FCA introduces amendments to client money rules

Maria Nikolova

The amended rules enable firms to hold a proportion of client money in a UD longer than 30 days, subject to certain conditions.

The UK Financial Conduct Authority (FCA) has published amendments to the rules concerning client money that come into force today – January 22, 2018.

The need for the changes dates back to 2012, when the UK financial services regulator conducted a survey in which firms reported client money holdings in three to four year unbreakable deposits (UDs). The regulator subsequently issued a letter to firms stating its concerns and expectations on the use of lengthy UDs.

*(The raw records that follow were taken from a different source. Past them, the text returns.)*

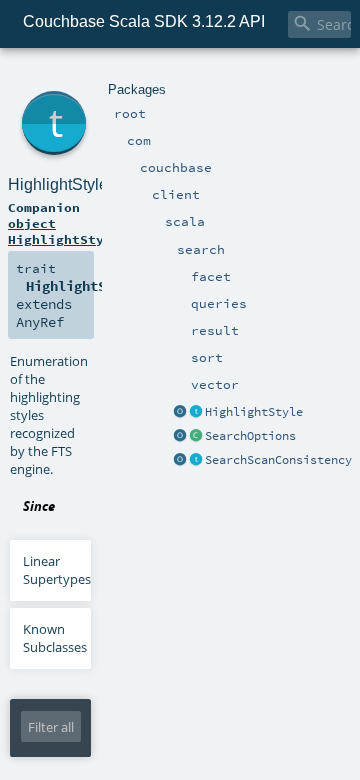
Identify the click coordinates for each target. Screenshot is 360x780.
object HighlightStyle (64, 231)
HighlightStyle (254, 412)
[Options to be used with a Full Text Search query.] (196, 437)
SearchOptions (250, 436)
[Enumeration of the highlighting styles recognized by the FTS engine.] (196, 413)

To address its concerns, in July 2014, the FCA introduced the 30-Day Rule to ensure that:

  • firms carry out risk assessments on the banks with which they deposit client money and are able to react to that risk assessment by withdrawing and re-locating client money if necessary, and
  • client money is readily available for distribution back to clients as soon as is reasonably practicable in the event of the failure of a firm.

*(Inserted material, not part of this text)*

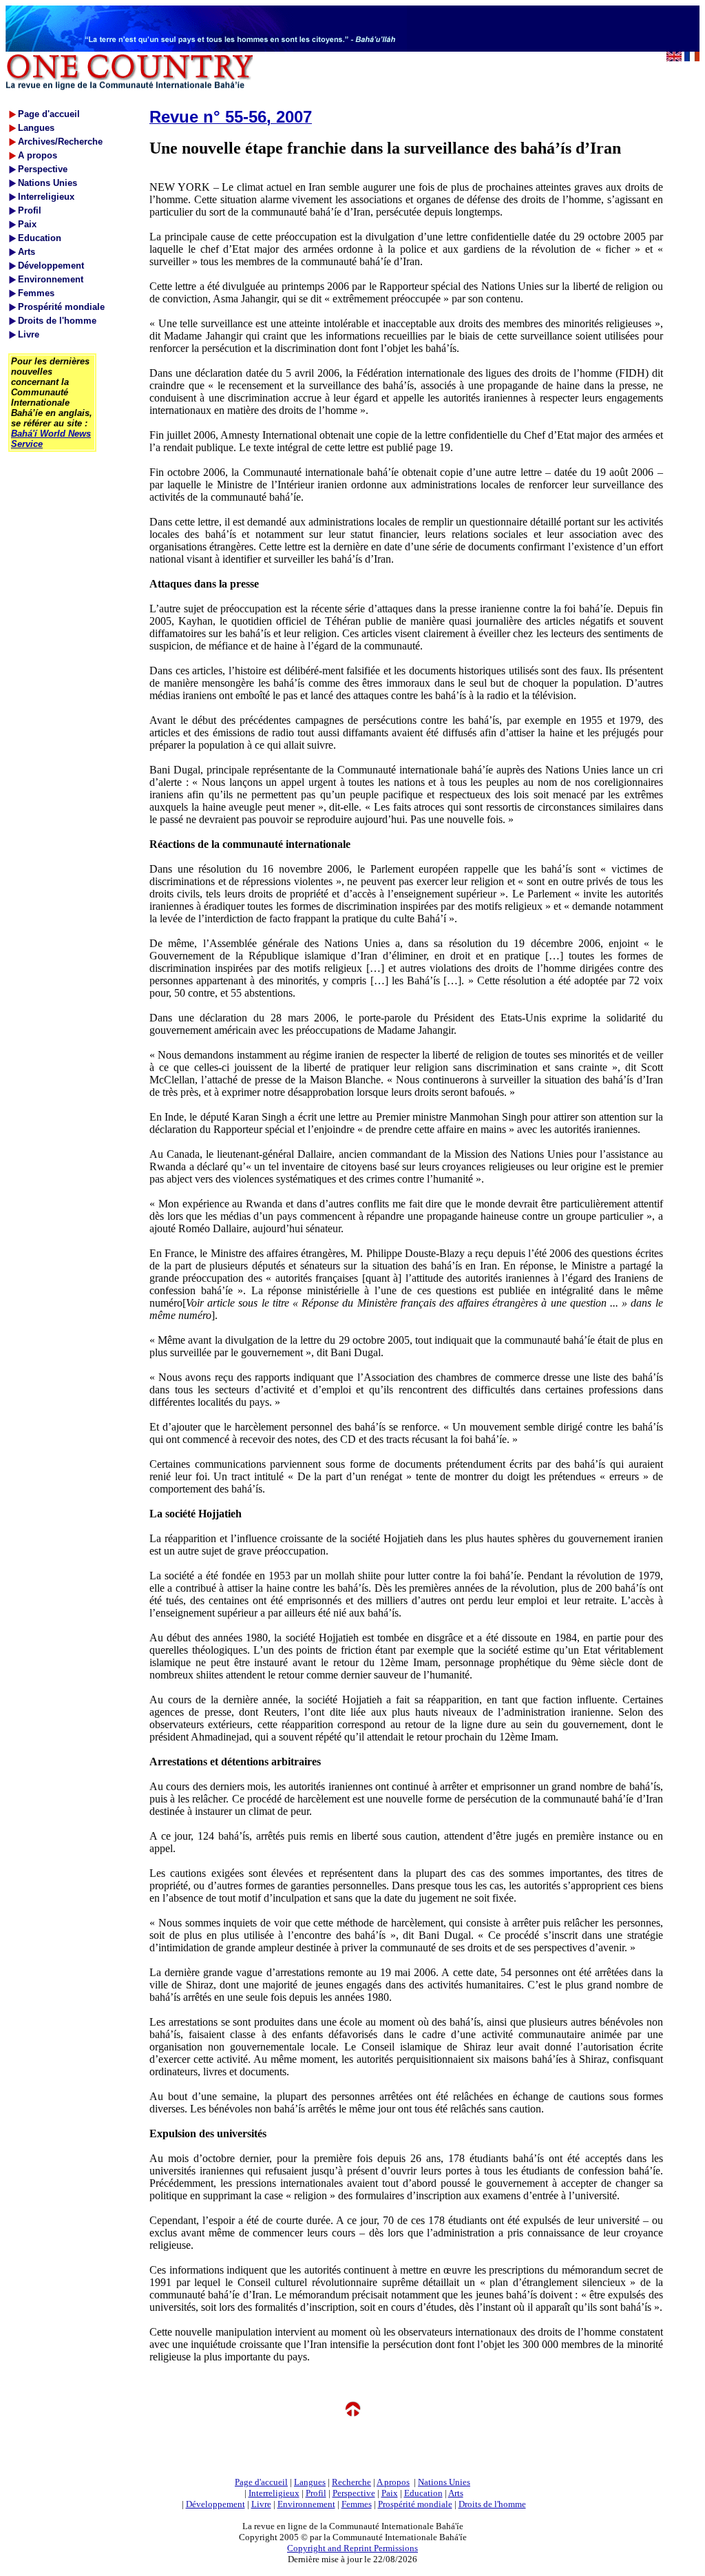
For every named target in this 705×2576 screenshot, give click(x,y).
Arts (455, 2493)
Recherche (351, 2482)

After the 30-Day Rule came into force, the FCA received feedback that firms are experiencing increasing difficulty depositing client money at banks. The banks have cited the cost of the Liquidity Coverage Ratio (LCR) as their main reason for refusing to accept client money from firms. The LCR requires banks to have highly liquid assets to cover 100% of their potential net cash outflows over 30 days.

The FCA notes that there may be harm to consumers if a firm reaches a point where it is unable to deposit client money at a bank. This could result in client money being returned to clients rather than invested in line with the clients’ instructions, including subscriptions in ISAs, or client money being deposited with banks that do not meet firms’ due diligence requirements.

Feedback from the industry, the FCA says, has consistently suggested that permitting firms to place client money on deposits with unbreakable terms of longer than 30 days would ease the situation, as banks would regain some of their appetite to hold client money.

In response, the FCA introduces a new instrument – CLIENT ASSETS (TERM DEPOSITS) INSTRUMENT 2018. The rules enable firms to hold a proportion of client money in a UD longer than 30 days, subject to certain conditions.

Under the amendments:

“Where the requirement under sub-paragraph (2)(b) is not satisfied and provided that the client bank account is not included in a sub-pool, a firm may use a client bank account from which it will be unable to make a withdrawal of client money until the expiry of a period lasting: (a) up to 30 days; or (b) provided the firm complies with CASS 7.13.14AR, from 31 to 95 days“.

Here is what CASS 7.13.14 AR states:

“A firm may only use one or more client bank accounts under CASS 7.13.13R(3A)(b) if:

(1) prior to using any such client bank accounts, it:

  • (a) produces a written policy that sets out:

(i) for each of its business lines, the maximum proportion of the client money held by the firm that the firm considers would be appropriate to hold in such client bank accounts having regard to the need to manage the risk of the firm being unable to access client money when required;

(ii) the firm’s rationale for reaching its conclusion(s) under (i); and

(iii) the measures that it will put into place to comply with sub-paragraph (2)(a) of this rule, having regard to CASS 7.13.14CE; and

  • (b) provides each of its clients with a written explanation of the risks that arise as a result of the longer notice period for withdrawals that:

(i) is clear, fair and not misleading; and

(ii) in respect of the medium of the explanation, satisfies whichever of COBS 6.1.13R (Medium of disclosure) or COBS 6.1ZA.19EU (Medium of disclosure) applies to the firm in respect of its obligations to provide information to the client; and

(2) while the firm uses any such client bank accounts, it:

  • (a) takes appropriate measures to manage the risk of the firm being unable to access client money when required;
  • (b) keeps its written policy under sub-paragraph (1)(a) under review, amending it where necessary; and
  • (c) provides any of its clients to whom it has not previously provided the explanation under sub-paragraph (1)(b) with such a written explanation before it starts to hold or receive client money for them.”

The list of firms that have provided feedback on the matter includes names like IG Markets Limited, Lloyds Banking Group Plc and Aviva UK Life.